With the central bank deciding not to cut benchmark interest rates, the Sensex plunged 244 points, while the rupee closed at a two-week low of Rs 55.93 against the dollar.
Elsewhere, yields on 10-year government securities rose nearly 9 basis points to 8.43 per cent.
Government bond yields move in opposite direction to their prices.
The markets had been counting on a 25-basis-point cut in the repo rate to act like a magic potion that would revive a flagging economy.
However, the RBI chose not to cut the policy rates, which killed off any possibility of a domino effect on lending rates in the financial system. By reigniting concerns over inflation, many felt that the RBI was also squelching any chance of a rate cut in the immediate future.
The stock markets were the worst-hit. Investors were gung-ho in the morning because of the reassuring news that pro-reform parties would form the government in Greece after the elections held there on Sunday, which helped the Sensex to open above the 17000 mark. It allayed fears that Greece would be the first nation to leave the Eurozone.
Buoyed by hopes that the central bank would announce its second rate cut this year, the Sensex hit an intra-day high of 17109.95, a gain of 159 points. However, equities began to quickly lose their gains after 11am when details of the mid-quarter review came. With no policy rate cuts, the index slumped to a day's low of 16636.09, before ending at 16705.83, a drop of 244 points.
Market circles said the fall would have been higher if news had filtered into the market during trading hours that Fitch had also lowered its outlook on India's credit rating to negative from stable. "It could have an impact tomorrow," said one analyst.

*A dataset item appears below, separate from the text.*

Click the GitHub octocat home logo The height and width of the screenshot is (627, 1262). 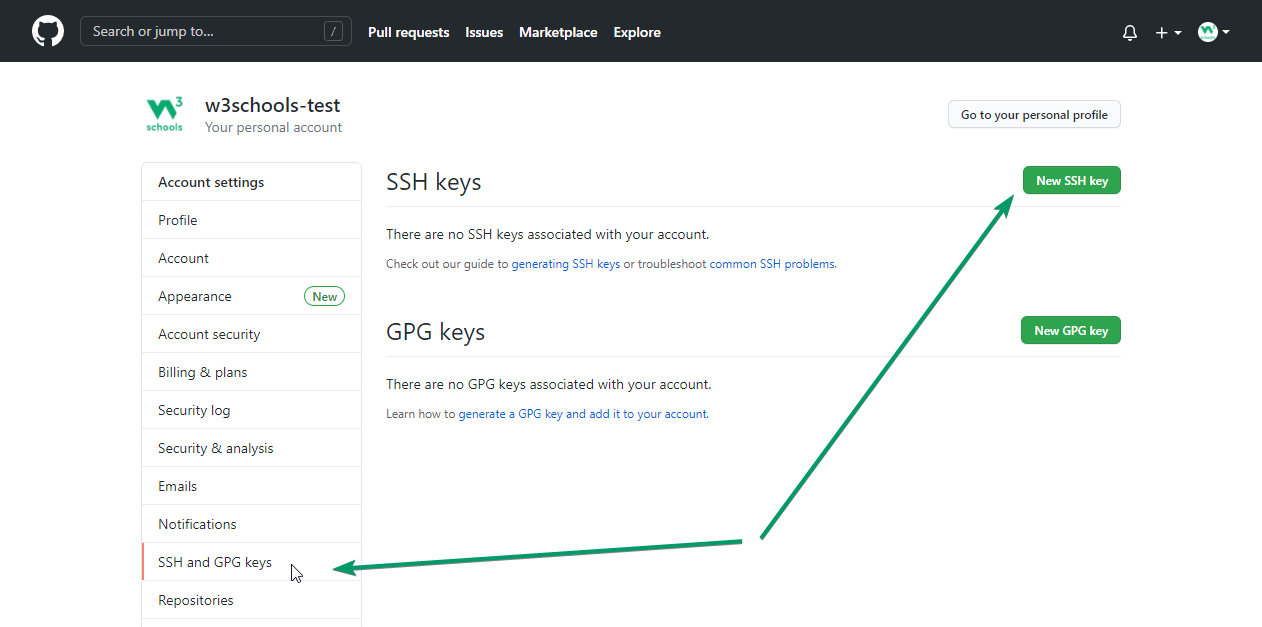pyautogui.click(x=47, y=31)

While investor wealth was eroded by Rs 75,000 crore, banks, realty and auto stocks bore the brunt. Even as 28 counters in the 30-share Sensex closed with losses, the BSE Bankex and realty indices were the biggest losers in percentage terms.
"From the market's perspective, this (the monetary policy) is disappointing and it will now have to wait for government action (which has been delayed) and the monsoon progress to see any sustained uptrend. Any liquidity infusion globally, may also support markets," said Dipen Shah, head of fundamental research at Kotak Securities.
The rupee also tumbled under pressure and slid below the 56-mark to an intra-day low of 56.04, before gaining some ground to close at Rs 55.93, a fall of nearly 1 per cent, or 53 paise.